“The north has the potential to develop beyond our imaginations,” Rinehart, 59, said in a video presentation to a mining conference today in Melbourne. “We should learn from the successful economic policies of Lee Kuan Yew, who transformed Singapore.”
Rinehart, whose wealth is estimated at $17.1 billion by the Bloomberg Billionaires Index, has been a frequent critic of taxes on carbon emissions, coal and iron-ore profits, creating tensions with Australian Prime Minister Julia Gillard’s government. Lee, Singapore’s first prime minister, is credited with transforming his nation from a colonial backwater into Southeast Asia’s only advanced economy by encouraging foreign investment and averting corruption.
“Lee Kuan Yew kept taxes low, encouraged investment, and look what happened to our neighbor,” Rinehart said in the presentation to the Australian Mines and Metals Association. “Without even any of the natural benefits our north has.”
Rinehart last year said high costs may prompt mining companies to abandon iron-ore operations in Australia and criticized her countrymen’s attitude toward work. She has a 15 percent stake in Fairfax Media Ltd., publisher of the Sydney Morning Herald and The Age newspapers, and has failed to get a board seat for herself after refusing to sign the publisher’s Charter of Editorial Independence.

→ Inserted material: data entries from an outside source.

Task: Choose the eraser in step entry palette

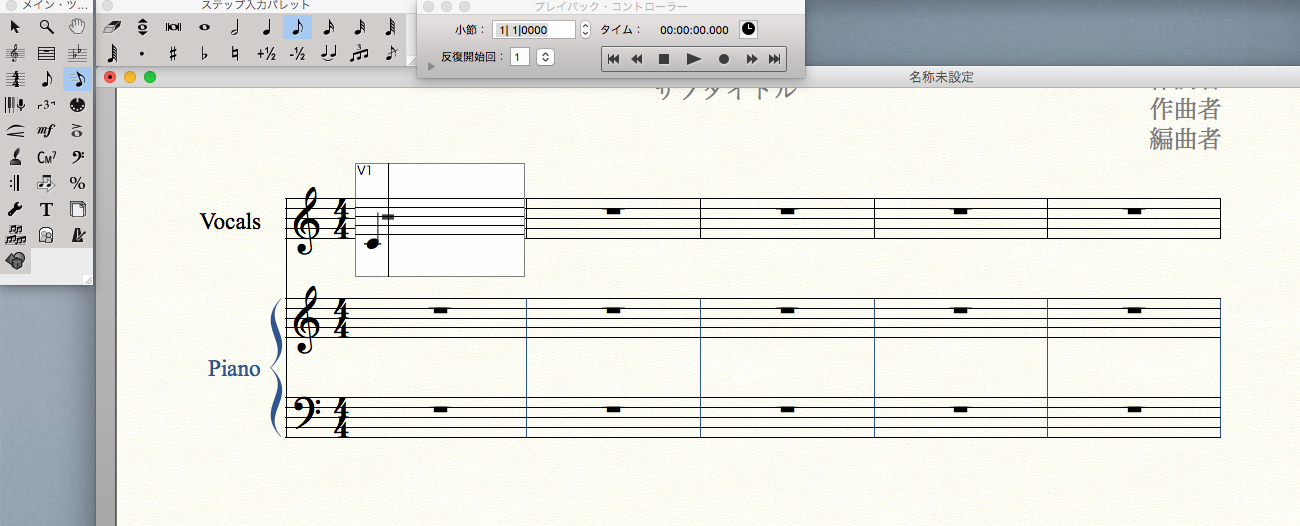Action: click(112, 27)
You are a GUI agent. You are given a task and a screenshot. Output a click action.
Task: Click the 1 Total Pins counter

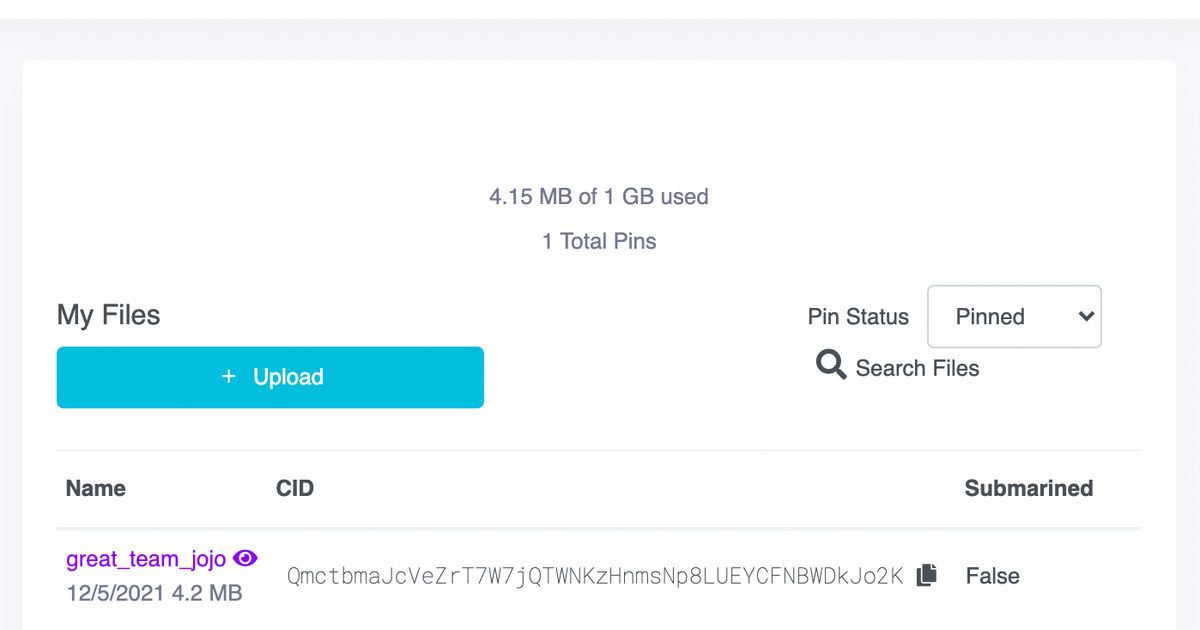click(599, 241)
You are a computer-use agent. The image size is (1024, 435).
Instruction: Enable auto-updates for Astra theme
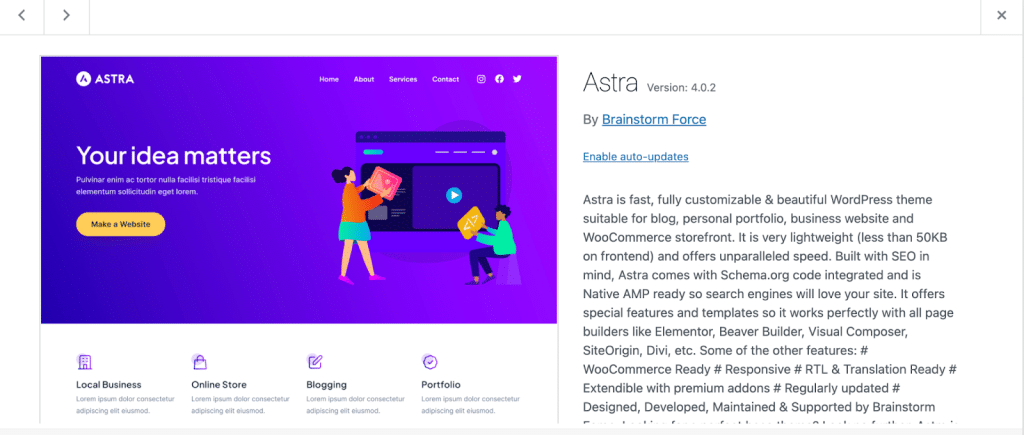[x=635, y=157]
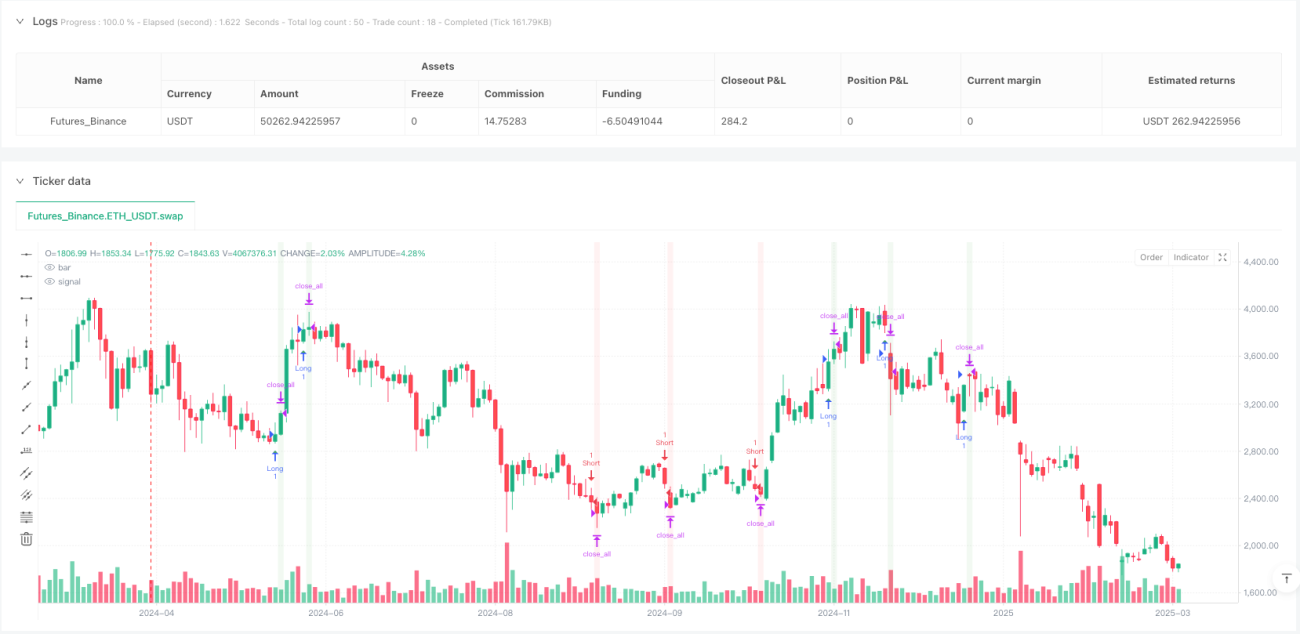Expand the chart to fullscreen
1300x634 pixels.
[1222, 257]
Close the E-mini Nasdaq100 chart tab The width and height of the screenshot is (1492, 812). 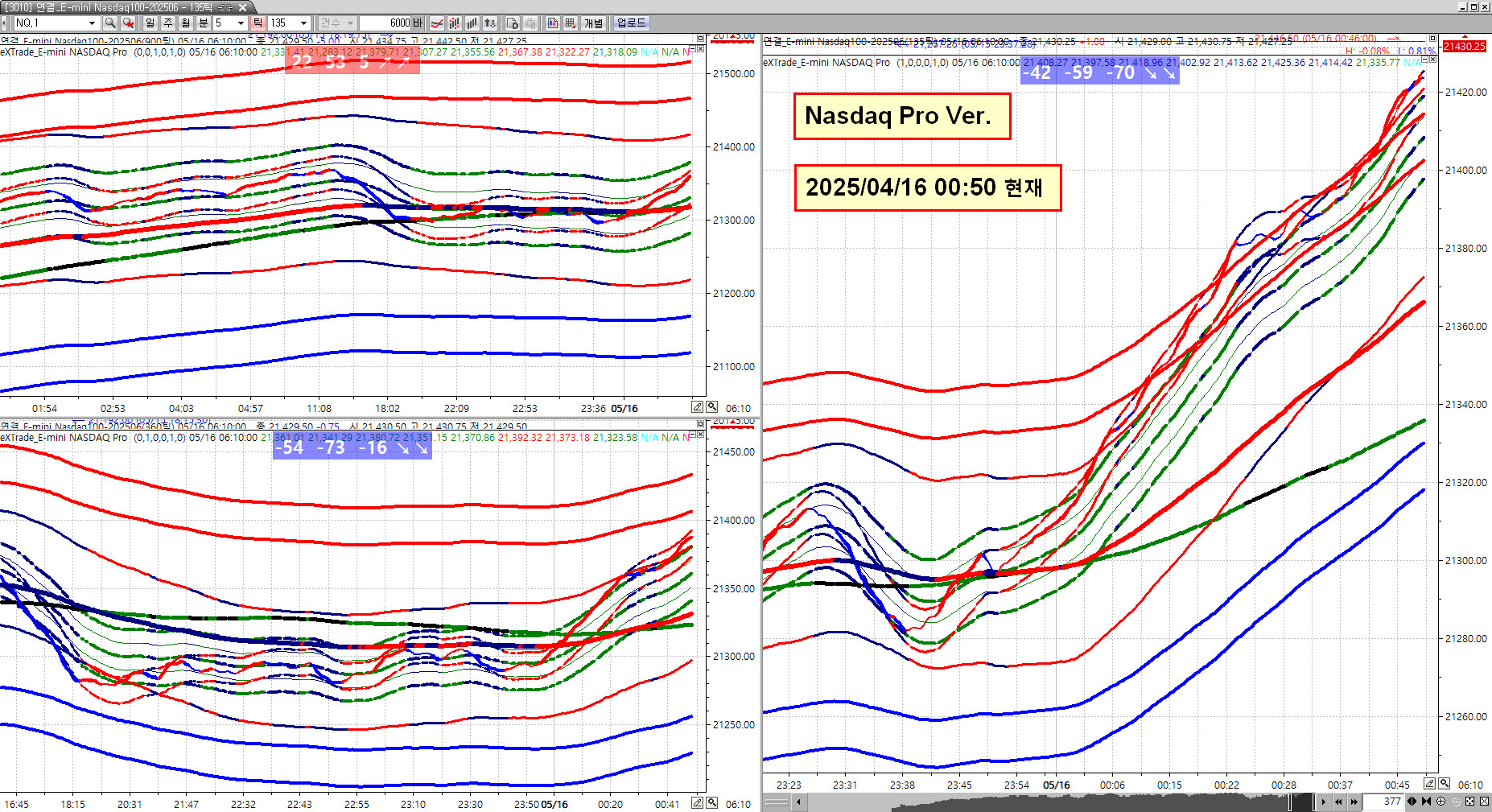point(242,7)

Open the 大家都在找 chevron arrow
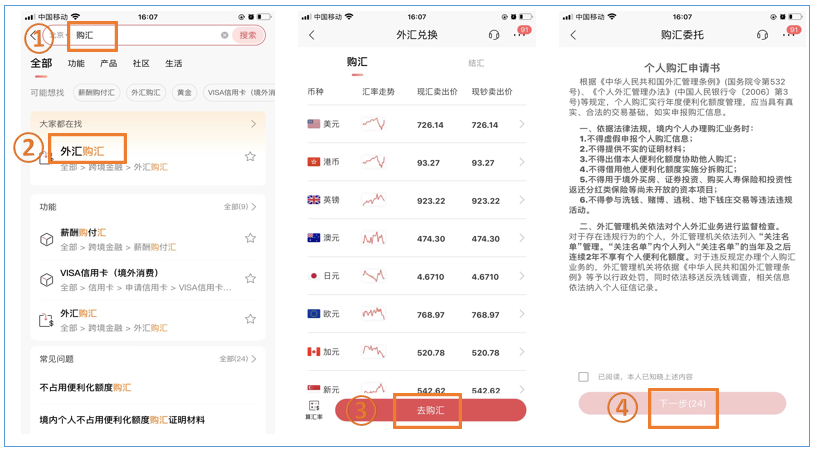point(253,124)
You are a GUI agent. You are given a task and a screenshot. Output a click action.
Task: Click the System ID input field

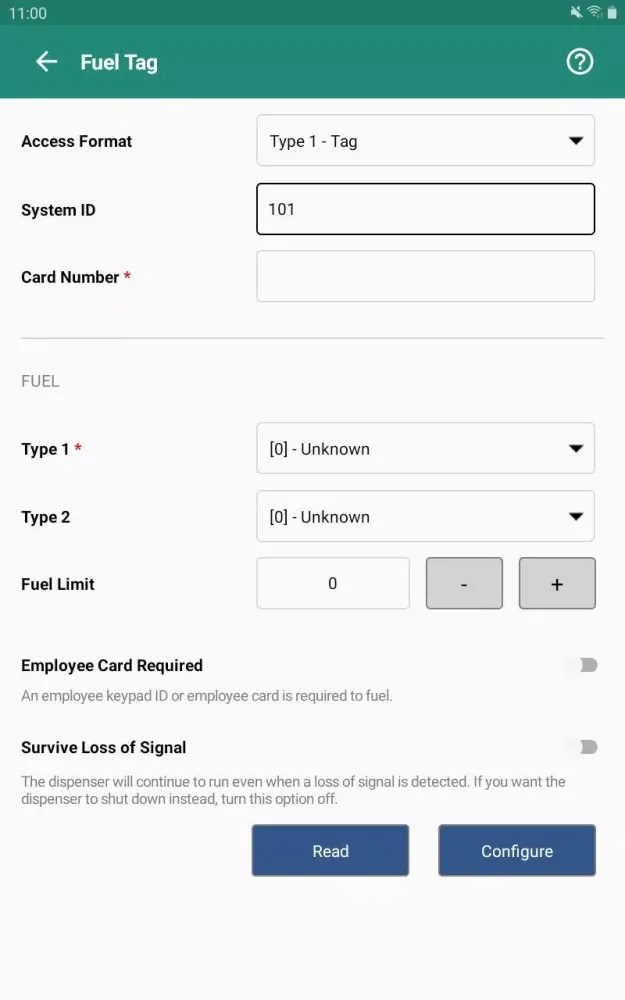coord(425,209)
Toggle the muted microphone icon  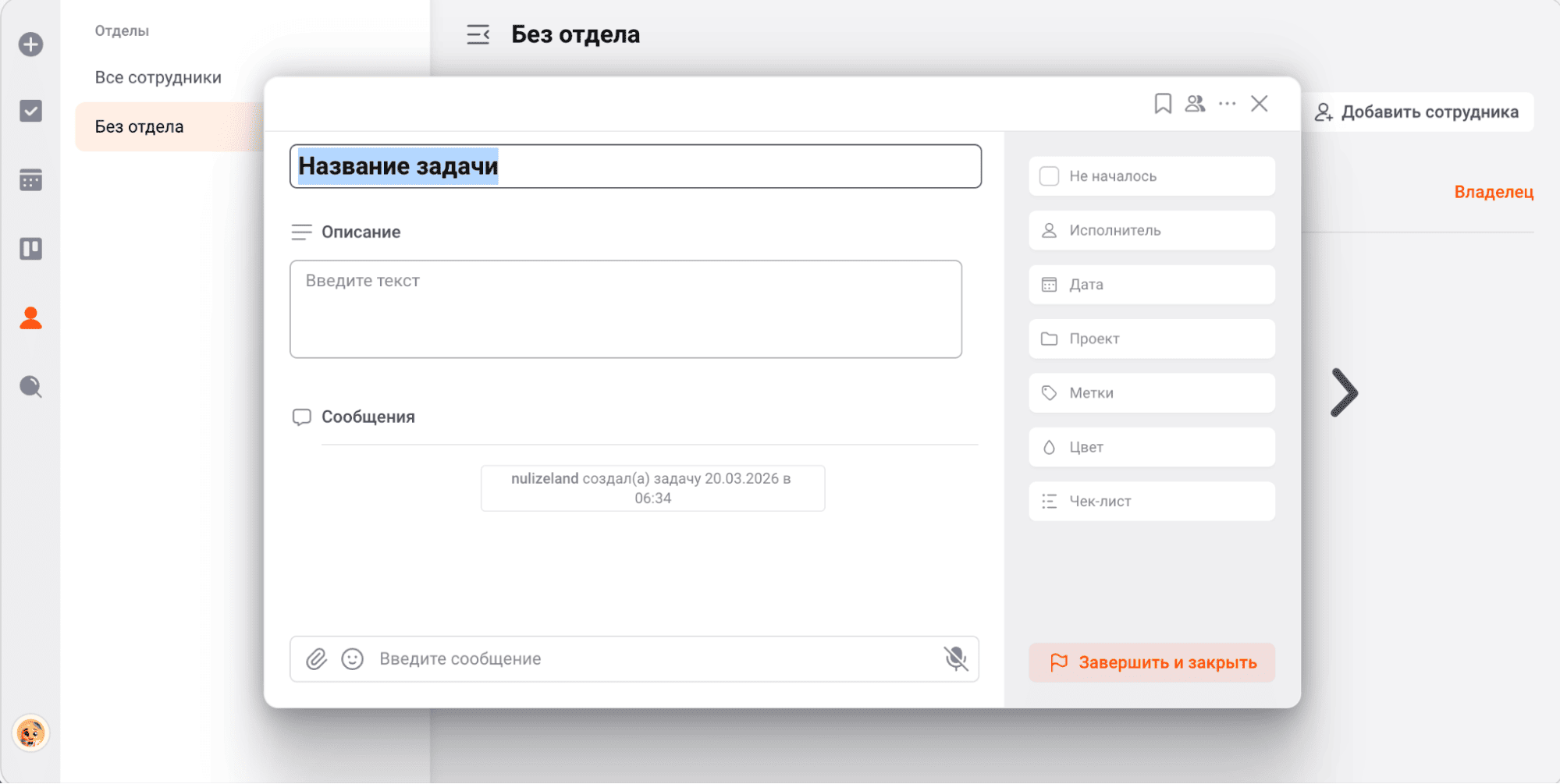pos(955,659)
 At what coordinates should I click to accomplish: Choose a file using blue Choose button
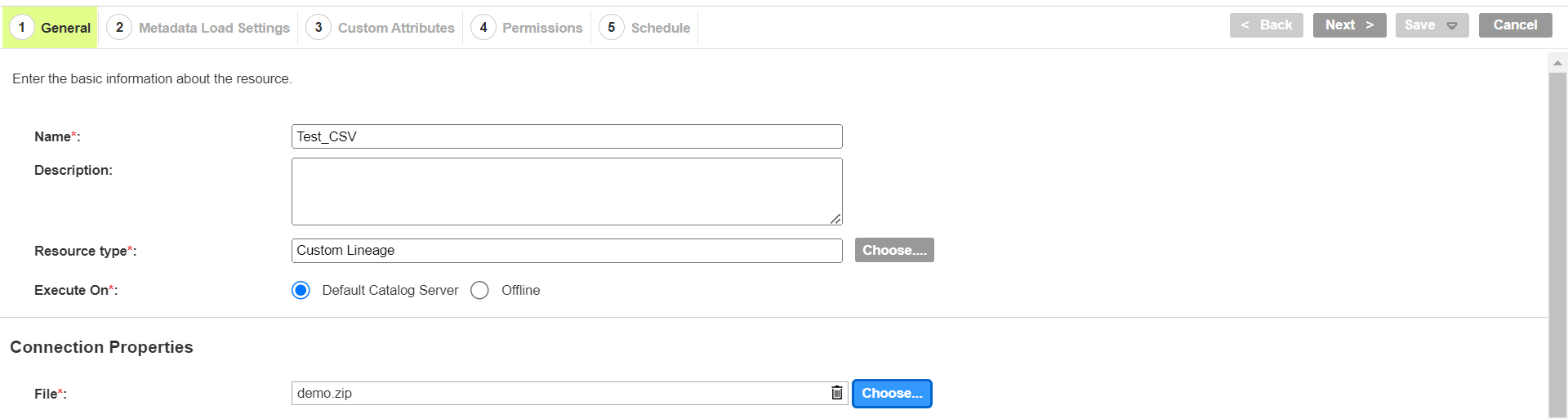coord(892,394)
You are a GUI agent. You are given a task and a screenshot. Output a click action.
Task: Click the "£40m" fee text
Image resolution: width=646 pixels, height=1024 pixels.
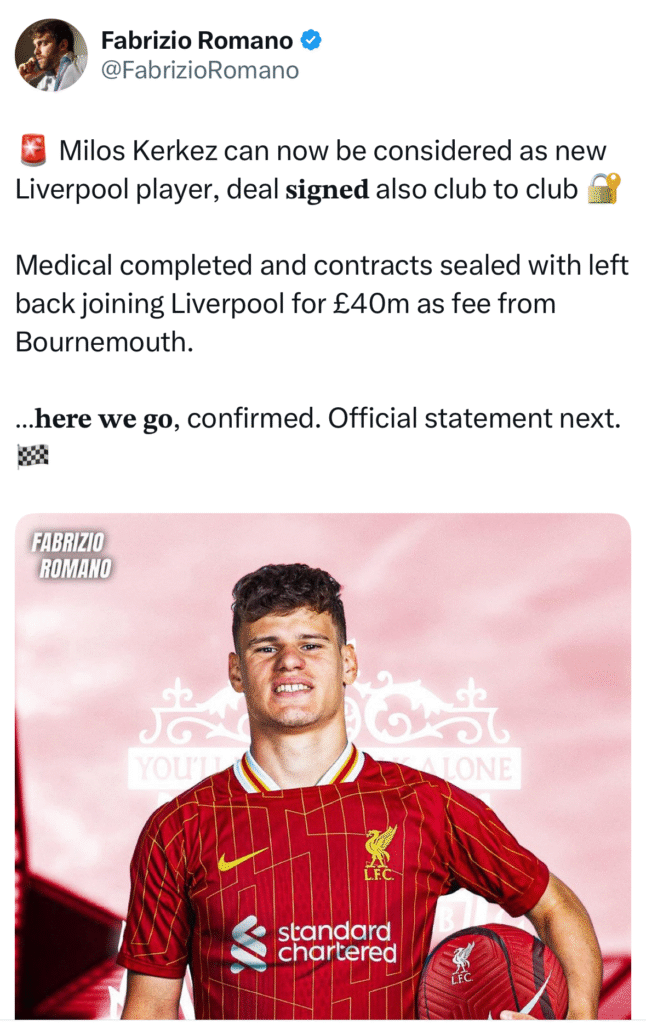[368, 304]
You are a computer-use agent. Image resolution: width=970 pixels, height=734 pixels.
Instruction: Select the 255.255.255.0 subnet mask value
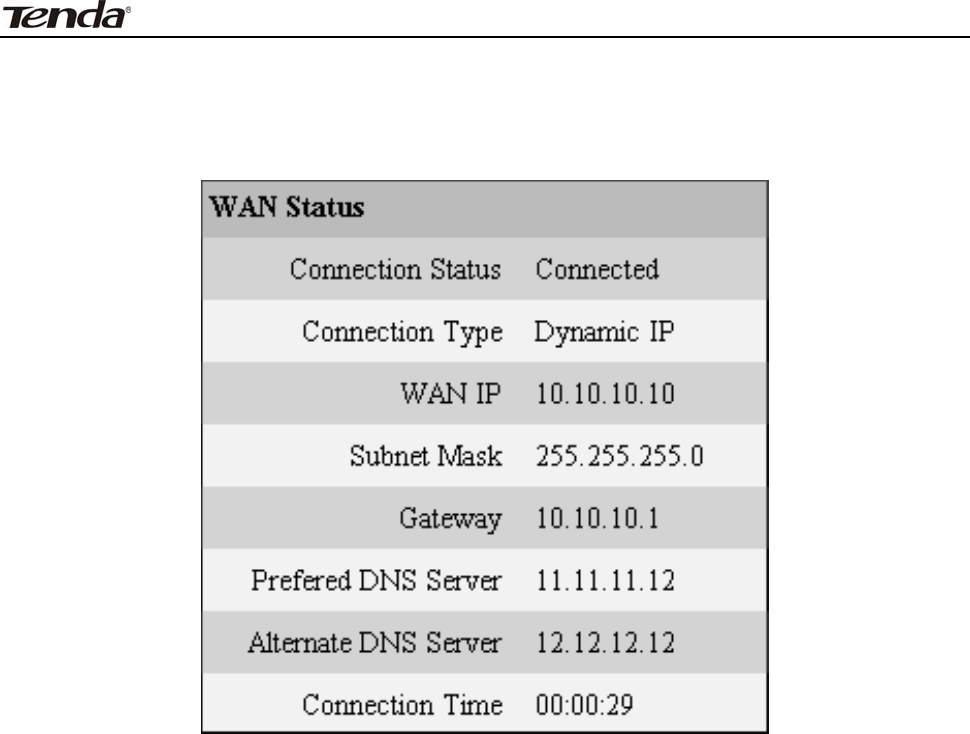[x=620, y=457]
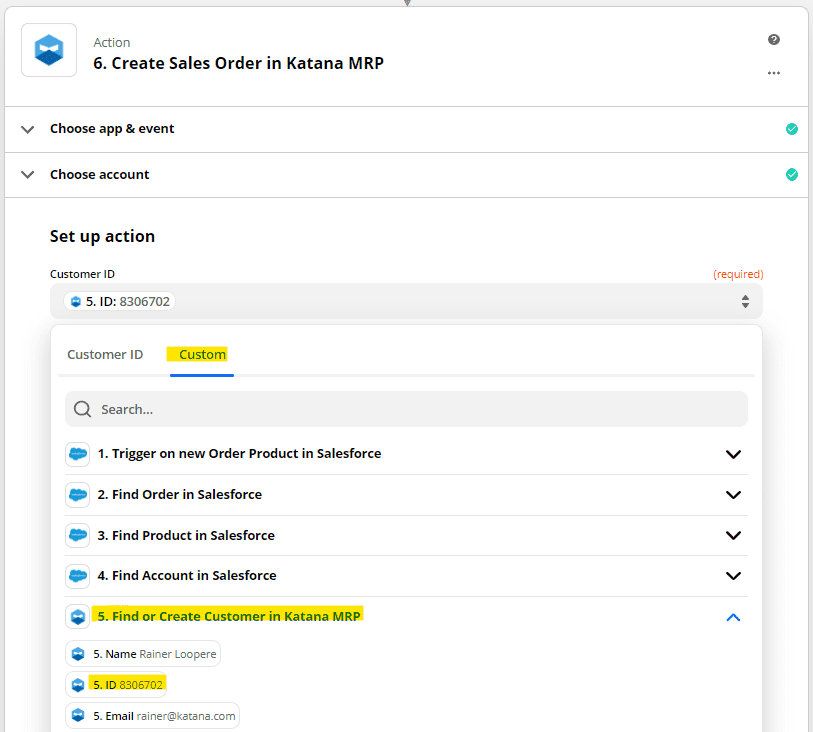Click green checkmark for Choose app & event

[791, 129]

Taxes and costs associated with environmental regulations and regulatory approvals were threatening the viability of major resources projects in Australia, Rinehart said, citing Woodside Petroleum Ltd. (WPL)’s decision to cancel a plan to develop the Browse liquefied natural gas project at an onshore site on the Western Australia coast.
Rinehart’s closely-held Hancock Prospecting Pty is developing the A$10 billion ($9.8 billion) Roy Hill iron ore mine in Western Australia’s Pilbara region, while companies including BHP Billiton Ltd. and Glencore Xstrata Plc have deferred projects amid rising costs and falling prices.
The Roy Hill mine is on schedule to begin production in 2015 even as high costs and an elevated Australian dollar present challenges, said Ian Plimer, a director at Hancock unit Roy Hill Holdings Pty.
“All projects have those threats,” Plimer said today in an interview. “If you are fleet-footed enough and flexible enough then you can address them.”